Im ersten Zorn habe ich die Feder ergriffen und demselben kräftige Worte geliehen. Bei etwas ruhigerm Blut habe ich mir aber doch die Sache näher überlegt und mich gefragt, ob man anständiger Weise mit einem solchen Flegel sich noch abgeben und in eine Polemik einlassen dürfe, denn wer Pech angreift, besudelt sich.
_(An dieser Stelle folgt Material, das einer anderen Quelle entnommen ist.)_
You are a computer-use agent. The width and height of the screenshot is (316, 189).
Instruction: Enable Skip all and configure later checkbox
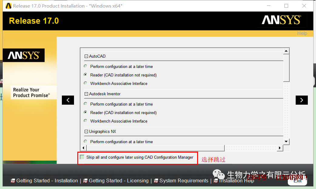click(82, 157)
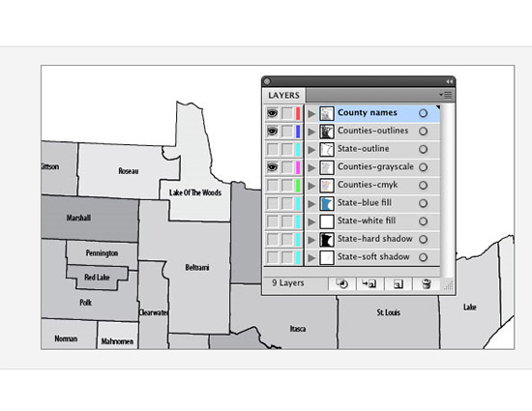Toggle lock on Counties-cmyk layer

click(287, 186)
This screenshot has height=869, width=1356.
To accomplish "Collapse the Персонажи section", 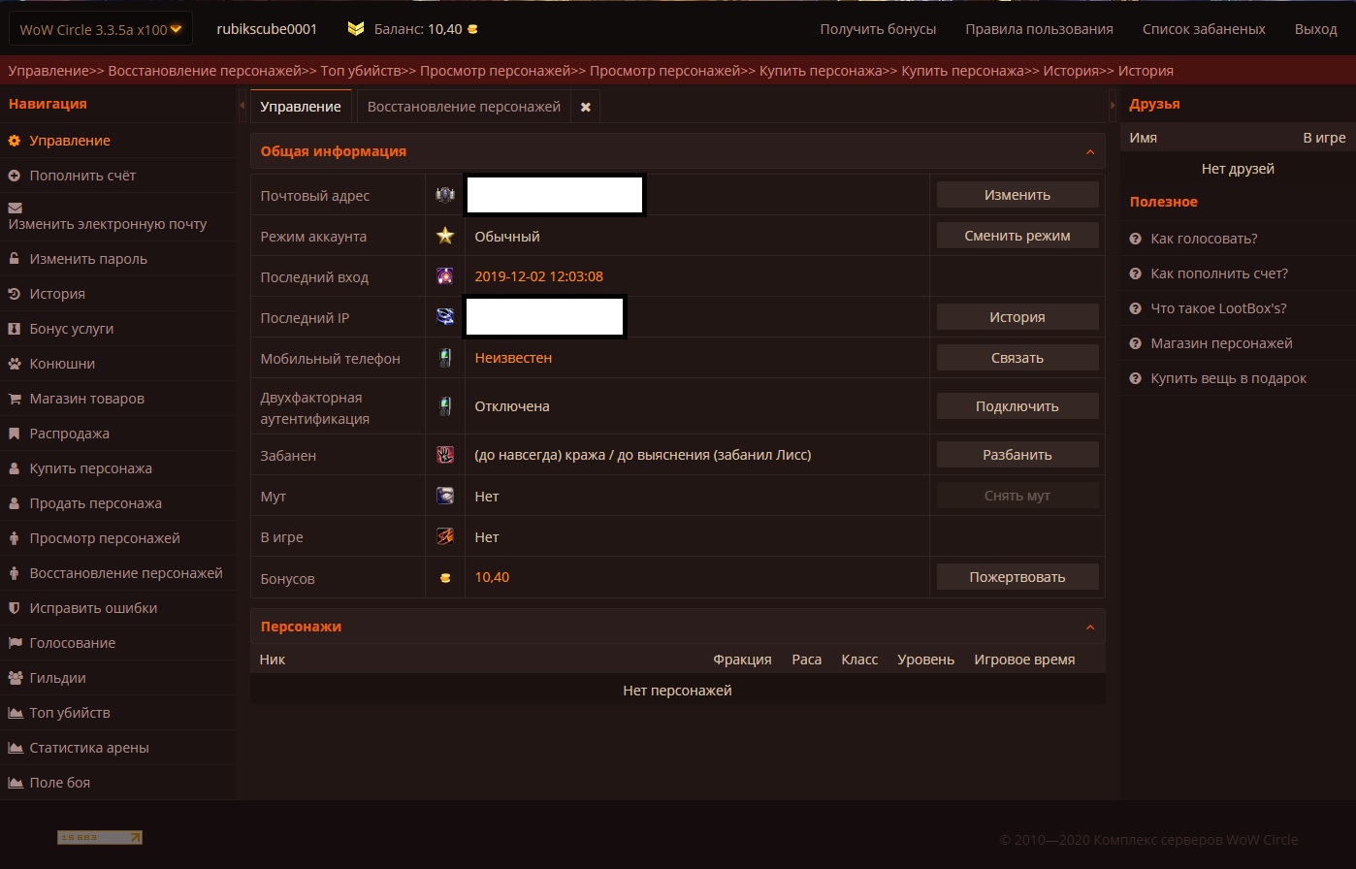I will [1089, 628].
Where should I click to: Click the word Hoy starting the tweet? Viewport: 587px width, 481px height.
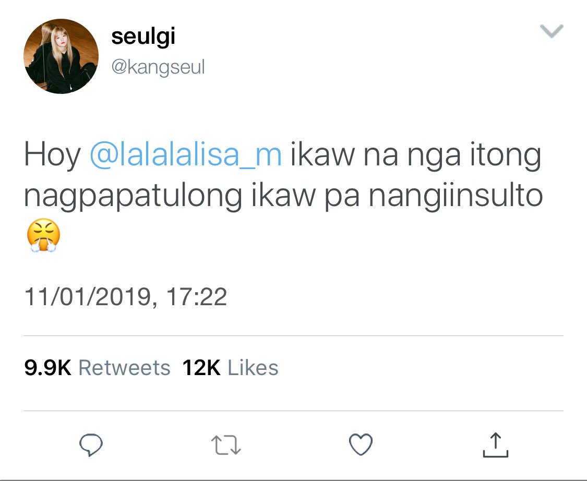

Es wäre vielleicht besser, wenn wir das Buch und den Mann vollständig ignorierten und uns das Wort gäben, den Namen nie mehr in unsern Arbeiten auch nur zu nennen: Du könntest diese Taktik gerade in der Gudrun in recht augenfälliger allgemein verständlicher Weise befolgen. 97
Die Antwort von Bartsch ist im Prinzip zustimmend, "das von Dir vorgeschlagene Verfahren [...] würde aber in diesem Falle als eine Schwäche ausgelegt werden." 98 Bartsch erkennt, daß die Erzeugung disziplinärer Subkulturen eine Gefahr für die eigene Position bedeuten könnte: Akzeptanz in der disziplinären Gemeinschaft muß immer wieder diskursiv erzielt werden. Aber auch für das Fach in seiner Gesamtheit hätten solche Restriktionen Folgen, denn Zitation ist ein elementares Element von Kommunikation in der Wissenschaft. 99 Publikationen wollen eigene Forschungsergebnisse vorstellen, aber sie sollen auch, so hieß es bei Holtzmann, zu "bestätigenden und berichtigenden" Arbeiten "manchfach anregen". Hergestellt wird diese Verbindung der Einzelbeiträge durch Zitate. Die akribische Überprüfung korrekter Quellenangaben – von Grimm an Müller und von Zacher an Pfeiffer demonstriert – hat deshalb nicht nur den Sinn, etwaige Gegner moralisch bloßzustellen. Gleichzeitig sichert diese Insistenz die Kontinuität der wissenschaftlichen Interaktion und vergegenwärtigt die Tradition: Lachmanns editorische Leistung wird der Vergangenheit entrückt und als Maßstab aktueller Forschung präsent. Zu beachten bleibt in diesem Zusammenhang auch, daß einer Disziplin gerade in ihrer Frühphase daran gelegen sein muß, bestimmte Forschungsergebnisse als gesichertes Wissen abzulagern und damit motivationale und arbeitsökonomische Ressourcen für die Erschließung anderer Quellen und Problemstellungen freizuhalten. Einzelne Editionen oder sprachwissenschaftliche Darlegungen können dann in der Germanistik in einem Maße als exemplarisch gelten, daß Angriffe auf einzelne Aspekte als unwissenschaftlich oder aus unlauteren Motiven entspringend klassifiziert werden.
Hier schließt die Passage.